(Stored items)
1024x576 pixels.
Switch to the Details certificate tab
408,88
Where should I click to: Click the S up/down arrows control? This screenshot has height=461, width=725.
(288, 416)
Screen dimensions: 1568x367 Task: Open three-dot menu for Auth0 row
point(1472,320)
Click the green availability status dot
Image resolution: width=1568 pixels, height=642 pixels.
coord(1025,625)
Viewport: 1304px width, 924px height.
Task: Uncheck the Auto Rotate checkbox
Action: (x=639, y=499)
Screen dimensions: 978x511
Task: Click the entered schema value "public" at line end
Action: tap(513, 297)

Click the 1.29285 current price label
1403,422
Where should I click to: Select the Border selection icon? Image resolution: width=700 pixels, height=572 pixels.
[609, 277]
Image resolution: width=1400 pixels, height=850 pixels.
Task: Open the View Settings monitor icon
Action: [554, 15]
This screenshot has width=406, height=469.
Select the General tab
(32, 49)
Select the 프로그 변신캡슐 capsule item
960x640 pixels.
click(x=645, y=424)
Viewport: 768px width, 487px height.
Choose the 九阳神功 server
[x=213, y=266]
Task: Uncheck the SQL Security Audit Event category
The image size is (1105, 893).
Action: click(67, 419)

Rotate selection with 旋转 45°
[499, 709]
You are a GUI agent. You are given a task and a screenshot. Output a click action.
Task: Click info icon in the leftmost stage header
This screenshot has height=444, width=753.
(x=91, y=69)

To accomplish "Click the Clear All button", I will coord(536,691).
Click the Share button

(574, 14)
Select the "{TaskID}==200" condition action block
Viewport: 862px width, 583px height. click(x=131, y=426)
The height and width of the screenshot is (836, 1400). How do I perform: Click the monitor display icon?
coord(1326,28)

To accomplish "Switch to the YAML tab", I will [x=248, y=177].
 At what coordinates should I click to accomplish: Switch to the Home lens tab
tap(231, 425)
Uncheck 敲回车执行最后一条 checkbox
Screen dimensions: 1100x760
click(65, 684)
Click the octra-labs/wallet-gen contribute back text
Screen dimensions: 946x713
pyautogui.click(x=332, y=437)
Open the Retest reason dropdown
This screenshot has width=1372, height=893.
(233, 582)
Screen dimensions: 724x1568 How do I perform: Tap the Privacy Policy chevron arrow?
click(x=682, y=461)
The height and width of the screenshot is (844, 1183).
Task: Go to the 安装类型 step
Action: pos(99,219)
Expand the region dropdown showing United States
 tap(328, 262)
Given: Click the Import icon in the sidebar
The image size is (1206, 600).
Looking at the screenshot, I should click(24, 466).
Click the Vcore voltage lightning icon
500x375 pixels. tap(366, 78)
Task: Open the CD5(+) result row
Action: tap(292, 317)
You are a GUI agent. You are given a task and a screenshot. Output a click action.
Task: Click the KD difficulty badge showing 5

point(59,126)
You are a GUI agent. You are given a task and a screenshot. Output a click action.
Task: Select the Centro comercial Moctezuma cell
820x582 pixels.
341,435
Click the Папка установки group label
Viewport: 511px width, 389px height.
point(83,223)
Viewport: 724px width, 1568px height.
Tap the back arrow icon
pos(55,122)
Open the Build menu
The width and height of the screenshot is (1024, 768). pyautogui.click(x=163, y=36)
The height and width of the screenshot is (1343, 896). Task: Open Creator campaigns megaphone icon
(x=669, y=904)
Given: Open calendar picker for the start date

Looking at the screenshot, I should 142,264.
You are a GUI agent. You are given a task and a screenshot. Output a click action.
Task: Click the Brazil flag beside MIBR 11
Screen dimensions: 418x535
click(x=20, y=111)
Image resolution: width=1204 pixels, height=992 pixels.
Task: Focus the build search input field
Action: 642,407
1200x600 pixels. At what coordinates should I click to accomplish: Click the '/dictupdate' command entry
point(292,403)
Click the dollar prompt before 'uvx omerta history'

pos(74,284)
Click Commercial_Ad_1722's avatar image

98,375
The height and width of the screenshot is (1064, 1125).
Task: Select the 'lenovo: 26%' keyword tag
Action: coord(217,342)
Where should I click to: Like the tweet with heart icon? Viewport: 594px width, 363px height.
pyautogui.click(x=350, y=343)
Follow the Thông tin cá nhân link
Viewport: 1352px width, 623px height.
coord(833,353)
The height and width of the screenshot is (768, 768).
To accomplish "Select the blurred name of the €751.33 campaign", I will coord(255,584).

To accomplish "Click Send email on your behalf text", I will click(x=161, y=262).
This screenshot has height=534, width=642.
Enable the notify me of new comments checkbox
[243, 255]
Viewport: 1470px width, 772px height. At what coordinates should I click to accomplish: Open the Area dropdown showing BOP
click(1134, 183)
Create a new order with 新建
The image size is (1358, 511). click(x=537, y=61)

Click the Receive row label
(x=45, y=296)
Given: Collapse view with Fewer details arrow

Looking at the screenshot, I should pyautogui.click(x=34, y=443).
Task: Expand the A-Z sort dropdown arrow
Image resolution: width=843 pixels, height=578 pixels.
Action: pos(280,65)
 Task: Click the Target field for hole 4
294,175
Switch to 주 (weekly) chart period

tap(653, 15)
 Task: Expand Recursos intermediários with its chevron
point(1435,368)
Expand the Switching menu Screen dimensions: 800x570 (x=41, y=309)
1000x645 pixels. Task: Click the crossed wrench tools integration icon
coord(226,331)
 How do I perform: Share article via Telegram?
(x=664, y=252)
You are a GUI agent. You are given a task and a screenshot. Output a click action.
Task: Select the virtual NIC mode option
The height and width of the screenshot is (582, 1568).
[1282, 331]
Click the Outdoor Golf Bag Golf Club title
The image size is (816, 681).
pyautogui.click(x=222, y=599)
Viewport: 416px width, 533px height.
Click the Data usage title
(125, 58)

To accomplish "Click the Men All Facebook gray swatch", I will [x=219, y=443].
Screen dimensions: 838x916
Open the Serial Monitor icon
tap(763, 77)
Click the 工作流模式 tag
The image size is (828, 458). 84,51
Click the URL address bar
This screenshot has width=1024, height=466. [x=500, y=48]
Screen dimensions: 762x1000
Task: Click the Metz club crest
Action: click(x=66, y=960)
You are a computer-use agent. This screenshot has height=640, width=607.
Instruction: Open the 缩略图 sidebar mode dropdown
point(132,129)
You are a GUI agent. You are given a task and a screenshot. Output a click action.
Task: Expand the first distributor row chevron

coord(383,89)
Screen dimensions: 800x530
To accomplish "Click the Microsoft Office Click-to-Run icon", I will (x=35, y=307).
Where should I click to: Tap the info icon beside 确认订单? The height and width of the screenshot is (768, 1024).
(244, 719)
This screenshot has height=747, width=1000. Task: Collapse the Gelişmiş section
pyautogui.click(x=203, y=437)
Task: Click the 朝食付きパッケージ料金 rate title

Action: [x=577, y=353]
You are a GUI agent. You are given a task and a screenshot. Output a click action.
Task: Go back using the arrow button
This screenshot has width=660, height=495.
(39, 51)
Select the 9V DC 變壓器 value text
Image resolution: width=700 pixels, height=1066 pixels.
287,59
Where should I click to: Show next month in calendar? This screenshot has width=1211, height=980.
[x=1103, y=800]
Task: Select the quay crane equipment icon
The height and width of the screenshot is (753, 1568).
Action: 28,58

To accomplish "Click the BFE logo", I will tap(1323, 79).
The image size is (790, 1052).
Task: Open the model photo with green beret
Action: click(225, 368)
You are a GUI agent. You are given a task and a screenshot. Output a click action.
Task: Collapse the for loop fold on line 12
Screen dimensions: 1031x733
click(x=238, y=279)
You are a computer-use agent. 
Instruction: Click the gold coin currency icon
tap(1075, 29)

Task requirements: Each of the entries must be set down again exactly.

Answer to this exercise:
1024x576 pixels.
Switch to the Details certificate tab
408,88
Where should I click to: Click the S up/down arrows control? This screenshot has height=461, width=725.
(288, 416)
Screen dimensions: 1568x367 Task: Open three-dot menu for Auth0 row
point(1472,320)
Click the green availability status dot
Image resolution: width=1568 pixels, height=642 pixels.
coord(1025,625)
Viewport: 1304px width, 924px height.
Task: Uncheck the Auto Rotate checkbox
Action: (x=639, y=499)
Screen dimensions: 978x511
Task: Click the entered schema value "public" at line end
Action: tap(513, 297)

Click the 1.29285 current price label
1403,422
Where should I click to: Select the Border selection icon? Image resolution: width=700 pixels, height=572 pixels.
[609, 277]
Image resolution: width=1400 pixels, height=850 pixels.
Task: Open the View Settings monitor icon
Action: [554, 15]
This screenshot has width=406, height=469.
Select the General tab
(32, 49)
Select the 프로그 변신캡슐 capsule item
960x640 pixels.
click(x=645, y=424)
Viewport: 768px width, 487px height.
Choose the 九阳神功 server
[x=213, y=266]
Task: Uncheck the SQL Security Audit Event category
The image size is (1105, 893).
Action: click(67, 419)

Rotate selection with 旋转 45°
[499, 709]
You are a GUI agent. You are given a task and a screenshot. Output a click action.
Task: Click info icon in the leftmost stage header
This screenshot has height=444, width=753.
(x=91, y=69)

To accomplish "Click the Clear All button", I will coord(536,691).
Click the Share button

(574, 14)
Select the "{TaskID}==200" condition action block
Viewport: 862px width, 583px height. click(x=131, y=426)
The height and width of the screenshot is (836, 1400). How do I perform: Click the monitor display icon?
coord(1326,28)

To accomplish "Switch to the YAML tab", I will [x=248, y=177].
 At what coordinates should I click to accomplish: Switch to the Home lens tab
tap(231, 425)
Uncheck 敲回车执行最后一条 checkbox
Screen dimensions: 1100x760
click(65, 684)
Click the octra-labs/wallet-gen contribute back text
Screen dimensions: 946x713
pyautogui.click(x=332, y=437)
Open the Retest reason dropdown
This screenshot has width=1372, height=893.
(233, 582)
Screen dimensions: 724x1568 How do I perform: Tap the Privacy Policy chevron arrow?
click(x=682, y=461)
The height and width of the screenshot is (844, 1183).
Task: Go to the 安装类型 step
Action: pos(99,219)
Expand the region dropdown showing United States
 tap(328, 262)
Given: Click the Import icon in the sidebar
The image size is (1206, 600).
Looking at the screenshot, I should click(24, 466).
Click the Vcore voltage lightning icon
500x375 pixels. tap(366, 78)
Task: Open the CD5(+) result row
Action: tap(292, 317)
You are a GUI agent. You are given a task and a screenshot. Output a click action.
Task: Click the KD difficulty badge showing 5

point(59,126)
You are a GUI agent. You are given a task and a screenshot. Output a click action.
Task: Select the Centro comercial Moctezuma cell
820x582 pixels.
341,435
Click the Папка установки group label
Viewport: 511px width, 389px height.
point(83,223)
Viewport: 724px width, 1568px height.
Tap the back arrow icon
pos(55,122)
Open the Build menu
The width and height of the screenshot is (1024, 768). pyautogui.click(x=163, y=36)
The height and width of the screenshot is (1343, 896). Task: Open Creator campaigns megaphone icon
(x=669, y=904)
Given: Open calendar picker for the start date

Looking at the screenshot, I should 142,264.
You are a GUI agent. You are given a task and a screenshot. Output a click action.
Task: Click the Brazil flag beside MIBR 11
Screen dimensions: 418x535
click(x=20, y=111)
Image resolution: width=1204 pixels, height=992 pixels.
Task: Focus the build search input field
Action: 642,407
1200x600 pixels. At what coordinates should I click to accomplish: Click the '/dictupdate' command entry
point(292,403)
Click the dollar prompt before 'uvx omerta history'

pos(74,284)
Click Commercial_Ad_1722's avatar image

98,375
The height and width of the screenshot is (1064, 1125).
Task: Select the 'lenovo: 26%' keyword tag
Action: coord(217,342)
Where should I click to: Like the tweet with heart icon? Viewport: 594px width, 363px height.
pyautogui.click(x=350, y=343)
Follow the Thông tin cá nhân link
Viewport: 1352px width, 623px height.
coord(833,353)
The height and width of the screenshot is (768, 768).
To accomplish "Select the blurred name of the €751.33 campaign", I will coord(255,584).

To accomplish "Click Send email on your behalf text", I will click(x=161, y=262).
This screenshot has height=534, width=642.
Enable the notify me of new comments checkbox
[243, 255]
Viewport: 1470px width, 772px height. At what coordinates should I click to accomplish: Open the Area dropdown showing BOP
click(1134, 183)
Create a new order with 新建
The image size is (1358, 511). click(x=537, y=61)

Click the Receive row label
(x=45, y=296)
Given: Collapse view with Fewer details arrow

Looking at the screenshot, I should pyautogui.click(x=34, y=443).
Task: Expand the A-Z sort dropdown arrow
Image resolution: width=843 pixels, height=578 pixels.
Action: pos(280,65)
 Task: Click the Target field for hole 4
294,175
Switch to 주 (weekly) chart period

tap(653, 15)
 Task: Expand Recursos intermediários with its chevron
point(1435,368)
Expand the Switching menu Screen dimensions: 800x570 (x=41, y=309)
1000x645 pixels. Task: Click the crossed wrench tools integration icon
coord(226,331)
 How do I perform: Share article via Telegram?
(x=664, y=252)
You are a GUI agent. You are given a task and a screenshot. Output a click action.
Task: Select the virtual NIC mode option
The height and width of the screenshot is (582, 1568).
[1282, 331]
Click the Outdoor Golf Bag Golf Club title
The image size is (816, 681).
pyautogui.click(x=222, y=599)
Viewport: 416px width, 533px height.
Click the Data usage title
(125, 58)

To accomplish "Click the Men All Facebook gray swatch", I will [x=219, y=443].
Screen dimensions: 838x916
Open the Serial Monitor icon
tap(763, 77)
Click the 工作流模式 tag
The image size is (828, 458). 84,51
Click the URL address bar
This screenshot has width=1024, height=466. [x=500, y=48]
Screen dimensions: 762x1000
Task: Click the Metz club crest
Action: click(x=66, y=960)
You are a computer-use agent. This screenshot has height=640, width=607.
Instruction: Open the 缩略图 sidebar mode dropdown
point(132,129)
You are a GUI agent. You are given a task and a screenshot. Output a click action.
Task: Expand the first distributor row chevron

coord(383,89)
Screen dimensions: 800x530
To accomplish "Click the Microsoft Office Click-to-Run icon", I will (x=35, y=307).
Where should I click to: Tap the info icon beside 确认订单? The height and width of the screenshot is (768, 1024).
(244, 719)
This screenshot has height=747, width=1000. Task: Collapse the Gelişmiş section
pyautogui.click(x=203, y=437)
Task: Click the 朝食付きパッケージ料金 rate title

Action: [x=577, y=353]
You are a GUI agent. You are given a task and a screenshot. Output a click action.
Task: Go back using the arrow button
This screenshot has width=660, height=495.
(39, 51)
Select the 9V DC 變壓器 value text
Image resolution: width=700 pixels, height=1066 pixels.
287,59
Where should I click to: Show next month in calendar? This screenshot has width=1211, height=980.
[x=1103, y=800]
Task: Select the quay crane equipment icon
The height and width of the screenshot is (753, 1568).
Action: 28,58

To accomplish "Click the BFE logo", I will tap(1323, 79).
The image size is (790, 1052).
Task: Open the model photo with green beret
Action: click(225, 368)
You are a GUI agent. You are given a task and a screenshot. Output a click action.
Task: Collapse the for loop fold on line 12
Screen dimensions: 1031x733
click(x=238, y=279)
You are a computer-use agent. 
Instruction: Click the gold coin currency icon
tap(1075, 29)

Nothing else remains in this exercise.